Endocrine Abstracts

The proto-oncogene pituitary tumor-transforming gene-binding factor (PBF) is upregulated in multiple tumours including thyroid cancer. PBF overexpression mediates tumorigenic processes such as cell motility and accelerates thyroid cancer cell invasion. We have recently shown that both PBF phosphorylation at tyrosine 174 (Y174) and PBF endocytosis are required for PBF-stimulated thyroid and breast cancer cell migration and invasion. This prompted further investigation into a physiological role for PBF in cell motility. We utilised a novel Pbf knockout (Pbf-/-) mouse model to determine the impact of Pbf deletion on cell motility.
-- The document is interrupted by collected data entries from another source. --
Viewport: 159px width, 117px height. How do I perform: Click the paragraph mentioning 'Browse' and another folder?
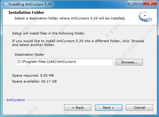(x=78, y=43)
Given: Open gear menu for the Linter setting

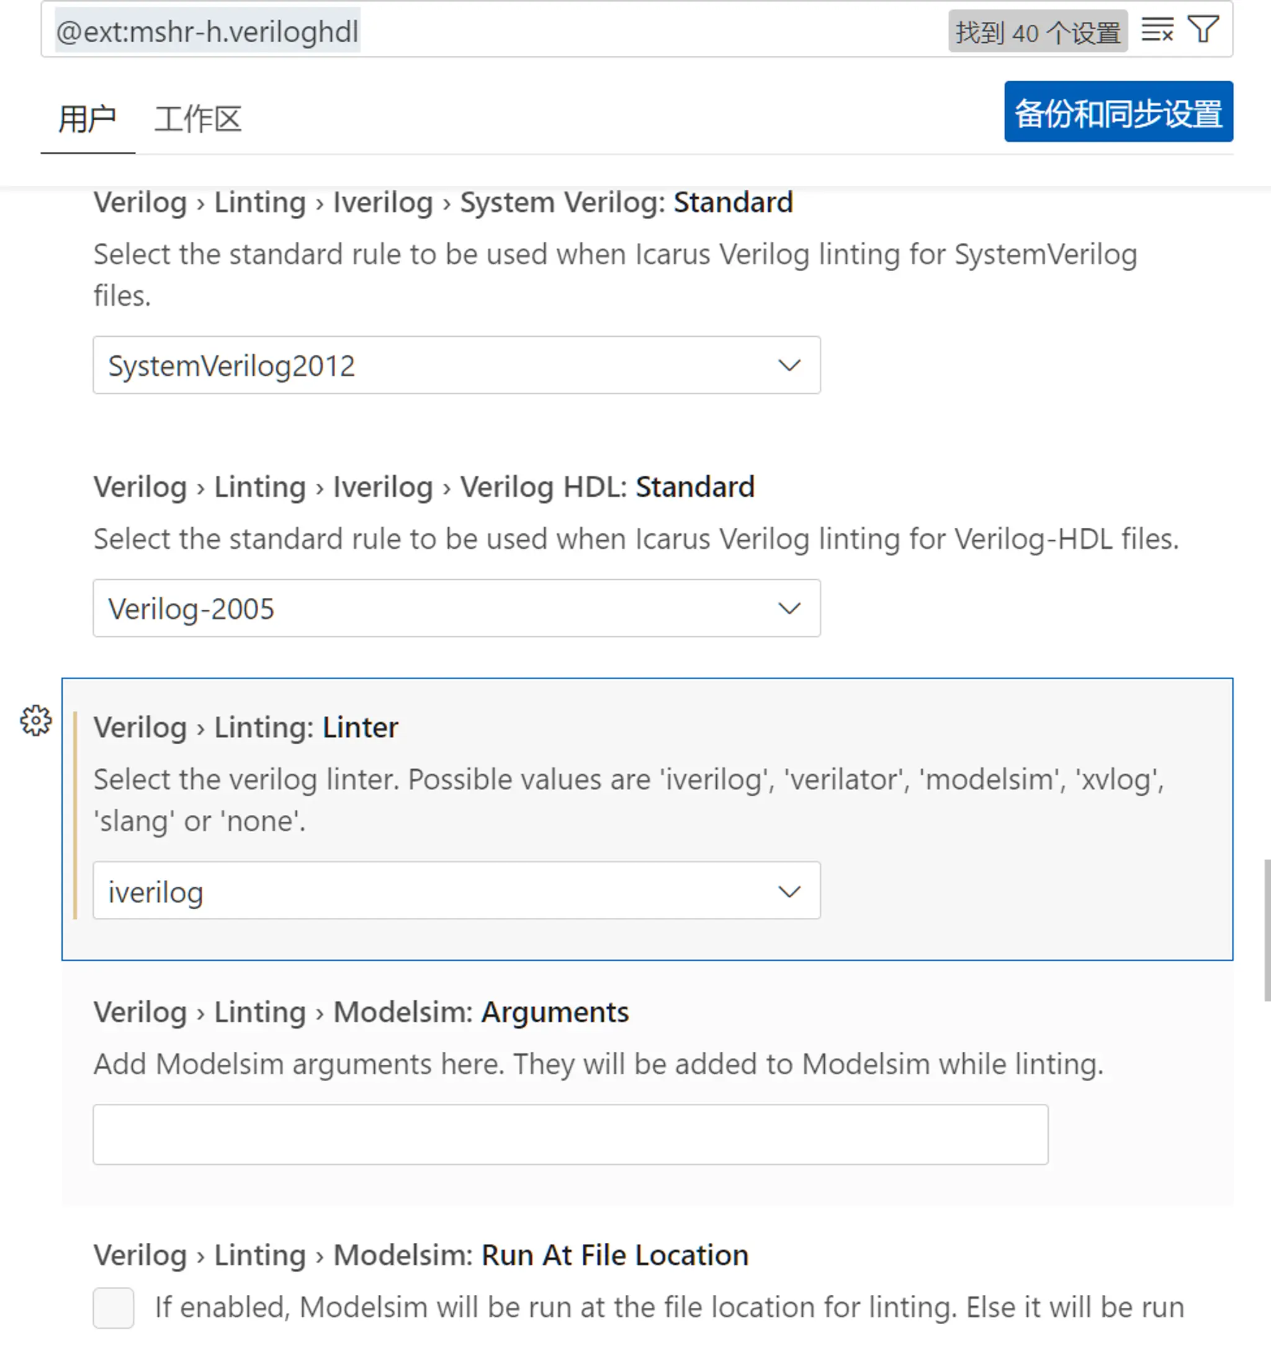Looking at the screenshot, I should click(35, 720).
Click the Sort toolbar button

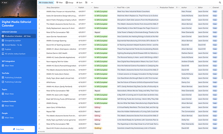(x=79, y=2)
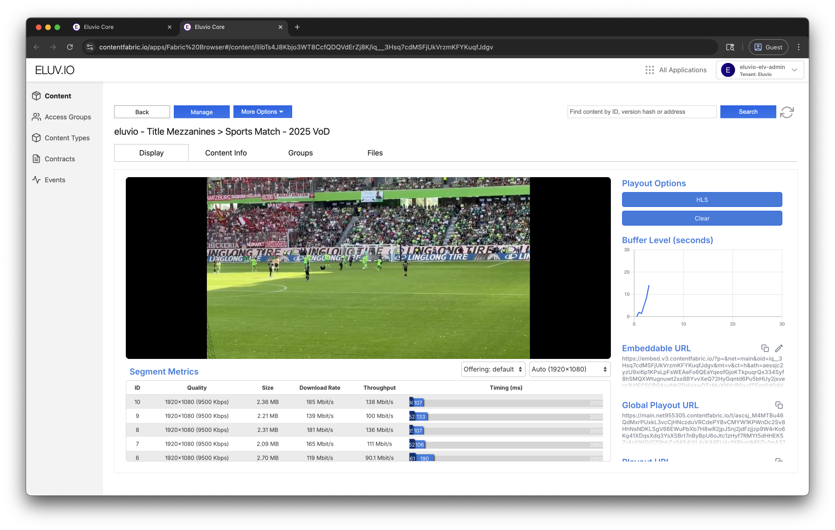Open the All Applications grid

(676, 70)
Mouse embryonic fibroblasts (MEFs) were isolated at embryonic day 13.5 and used as primary cultures within 3 passages. Pbf-/- MEFs showed a significant reduction in migration compared with wild-type (Pbf+/+) MEFs. Interestingly, the loss of one functional copy of Pbf in heterozygote MEFs (Pbf+/-) resulted in an intermediate decrease in migration suggesting a gene-dosage effect. Immunofluorescent studies of Pbf-/- MEFs identified alterations in focal adhesions (FAs). FAs are structures that link the extracellular matrix with the intracellular actin cytoskeleton, and the turnover of FAs plays a crucial role in cell motility. In Pbf+/+ MEFs focal adhesion kinase (FAK) and paxillin staining highlighted FA structures that were normally elongated and aligned with actin stress fibres. In contrast, Pbf-/- MEFs demonstrated a significant reduction in FAK and paxillin staining with smaller, punctate, and more radially distributed FAs. These studies demonstrate a physiological role for PBF in cell adhesion and migration and further elucidate the mechanism by which PBF induces cell motility in tumour progression.